== Data section ==

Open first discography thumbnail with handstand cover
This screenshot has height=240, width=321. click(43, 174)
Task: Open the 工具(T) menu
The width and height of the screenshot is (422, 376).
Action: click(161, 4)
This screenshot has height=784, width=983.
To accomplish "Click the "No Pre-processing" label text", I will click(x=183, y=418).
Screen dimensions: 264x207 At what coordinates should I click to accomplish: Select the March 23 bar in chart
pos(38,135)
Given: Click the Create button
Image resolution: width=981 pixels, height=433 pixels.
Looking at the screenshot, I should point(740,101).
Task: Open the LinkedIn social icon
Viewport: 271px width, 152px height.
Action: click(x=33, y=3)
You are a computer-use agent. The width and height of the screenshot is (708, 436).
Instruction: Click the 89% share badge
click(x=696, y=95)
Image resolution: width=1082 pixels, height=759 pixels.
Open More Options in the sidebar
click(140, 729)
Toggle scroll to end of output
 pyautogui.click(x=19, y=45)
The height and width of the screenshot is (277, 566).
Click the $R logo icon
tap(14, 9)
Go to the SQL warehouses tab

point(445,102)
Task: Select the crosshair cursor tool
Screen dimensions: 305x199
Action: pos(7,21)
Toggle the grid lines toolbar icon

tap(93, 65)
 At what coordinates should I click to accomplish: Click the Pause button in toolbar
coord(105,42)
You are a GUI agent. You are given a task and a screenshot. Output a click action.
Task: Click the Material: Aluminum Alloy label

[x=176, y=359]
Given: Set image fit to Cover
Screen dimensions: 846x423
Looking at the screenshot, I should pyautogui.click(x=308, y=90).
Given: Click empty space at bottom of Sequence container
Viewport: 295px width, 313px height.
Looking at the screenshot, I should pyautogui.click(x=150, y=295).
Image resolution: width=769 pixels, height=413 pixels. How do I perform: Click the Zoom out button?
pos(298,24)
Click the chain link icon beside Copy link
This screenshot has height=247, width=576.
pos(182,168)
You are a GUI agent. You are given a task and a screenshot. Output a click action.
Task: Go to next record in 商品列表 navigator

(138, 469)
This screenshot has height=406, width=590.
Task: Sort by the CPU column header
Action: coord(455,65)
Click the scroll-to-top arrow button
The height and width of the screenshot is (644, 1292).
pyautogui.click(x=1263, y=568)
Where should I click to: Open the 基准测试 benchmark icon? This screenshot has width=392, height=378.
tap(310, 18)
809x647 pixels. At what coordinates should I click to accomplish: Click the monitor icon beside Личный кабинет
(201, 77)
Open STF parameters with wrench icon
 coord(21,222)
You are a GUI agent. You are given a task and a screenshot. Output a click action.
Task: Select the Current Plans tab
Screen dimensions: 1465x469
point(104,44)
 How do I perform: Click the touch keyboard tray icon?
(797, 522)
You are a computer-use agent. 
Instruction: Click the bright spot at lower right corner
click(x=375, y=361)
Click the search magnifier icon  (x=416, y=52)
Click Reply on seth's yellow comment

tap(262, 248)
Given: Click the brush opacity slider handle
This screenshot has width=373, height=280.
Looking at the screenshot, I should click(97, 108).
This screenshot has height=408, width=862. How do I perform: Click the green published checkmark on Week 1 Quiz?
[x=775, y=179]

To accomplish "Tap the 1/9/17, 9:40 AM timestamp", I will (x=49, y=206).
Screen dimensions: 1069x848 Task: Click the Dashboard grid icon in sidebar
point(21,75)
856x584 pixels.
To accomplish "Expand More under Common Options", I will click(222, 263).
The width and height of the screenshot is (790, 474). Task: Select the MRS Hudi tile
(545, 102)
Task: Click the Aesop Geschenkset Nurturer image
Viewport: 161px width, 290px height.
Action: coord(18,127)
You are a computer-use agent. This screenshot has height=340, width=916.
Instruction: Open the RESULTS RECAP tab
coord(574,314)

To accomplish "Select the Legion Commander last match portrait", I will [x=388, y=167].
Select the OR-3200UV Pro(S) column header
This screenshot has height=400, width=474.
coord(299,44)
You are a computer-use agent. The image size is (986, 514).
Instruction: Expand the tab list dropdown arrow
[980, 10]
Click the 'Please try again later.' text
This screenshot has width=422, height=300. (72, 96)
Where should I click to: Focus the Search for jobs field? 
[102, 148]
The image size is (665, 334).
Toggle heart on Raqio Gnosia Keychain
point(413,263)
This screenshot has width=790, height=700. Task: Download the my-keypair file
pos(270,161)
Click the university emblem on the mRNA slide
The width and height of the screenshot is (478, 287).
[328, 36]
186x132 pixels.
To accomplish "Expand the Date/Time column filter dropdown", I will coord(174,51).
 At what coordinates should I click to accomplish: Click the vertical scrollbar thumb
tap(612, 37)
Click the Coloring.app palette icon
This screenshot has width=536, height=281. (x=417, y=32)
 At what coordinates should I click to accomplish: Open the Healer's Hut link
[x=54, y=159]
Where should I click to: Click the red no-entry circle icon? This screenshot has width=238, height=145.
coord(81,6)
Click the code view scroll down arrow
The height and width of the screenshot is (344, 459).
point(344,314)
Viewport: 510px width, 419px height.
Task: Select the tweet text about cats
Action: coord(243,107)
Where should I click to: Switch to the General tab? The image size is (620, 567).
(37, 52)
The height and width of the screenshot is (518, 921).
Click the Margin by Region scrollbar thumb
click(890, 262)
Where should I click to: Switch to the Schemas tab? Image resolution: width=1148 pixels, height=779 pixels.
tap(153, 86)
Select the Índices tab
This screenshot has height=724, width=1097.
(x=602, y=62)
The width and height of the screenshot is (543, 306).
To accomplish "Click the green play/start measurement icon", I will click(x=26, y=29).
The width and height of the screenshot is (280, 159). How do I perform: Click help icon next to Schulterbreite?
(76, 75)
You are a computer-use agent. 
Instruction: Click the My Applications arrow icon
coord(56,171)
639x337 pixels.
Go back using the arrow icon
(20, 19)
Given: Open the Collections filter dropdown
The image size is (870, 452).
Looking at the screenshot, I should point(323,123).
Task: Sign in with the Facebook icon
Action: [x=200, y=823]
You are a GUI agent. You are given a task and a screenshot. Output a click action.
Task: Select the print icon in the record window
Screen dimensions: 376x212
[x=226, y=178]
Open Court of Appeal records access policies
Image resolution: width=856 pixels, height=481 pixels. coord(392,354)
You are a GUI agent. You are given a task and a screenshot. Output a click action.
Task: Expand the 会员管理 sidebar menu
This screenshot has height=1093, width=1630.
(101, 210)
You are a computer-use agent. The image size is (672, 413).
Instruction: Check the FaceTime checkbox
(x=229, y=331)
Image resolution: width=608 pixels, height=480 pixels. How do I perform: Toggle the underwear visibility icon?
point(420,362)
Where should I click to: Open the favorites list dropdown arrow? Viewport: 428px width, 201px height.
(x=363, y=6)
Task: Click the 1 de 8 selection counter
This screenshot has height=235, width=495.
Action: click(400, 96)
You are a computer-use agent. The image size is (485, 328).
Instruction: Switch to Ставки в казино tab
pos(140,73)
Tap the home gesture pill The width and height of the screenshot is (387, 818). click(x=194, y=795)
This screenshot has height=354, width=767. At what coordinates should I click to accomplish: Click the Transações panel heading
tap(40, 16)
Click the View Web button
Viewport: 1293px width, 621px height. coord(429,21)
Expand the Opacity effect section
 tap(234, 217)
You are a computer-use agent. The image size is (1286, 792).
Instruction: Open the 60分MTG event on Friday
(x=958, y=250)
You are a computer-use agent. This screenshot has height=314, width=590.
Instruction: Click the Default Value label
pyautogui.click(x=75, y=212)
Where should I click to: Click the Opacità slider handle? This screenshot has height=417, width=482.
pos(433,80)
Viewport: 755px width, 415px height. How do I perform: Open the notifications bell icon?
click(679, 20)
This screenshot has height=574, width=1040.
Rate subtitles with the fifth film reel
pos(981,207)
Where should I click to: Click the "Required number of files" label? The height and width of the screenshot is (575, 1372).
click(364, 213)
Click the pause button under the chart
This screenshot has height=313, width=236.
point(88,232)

== Your instructions ==
Count each line above that has the word "filter" in it, and write down nothing but the total.

== Completed task ==
2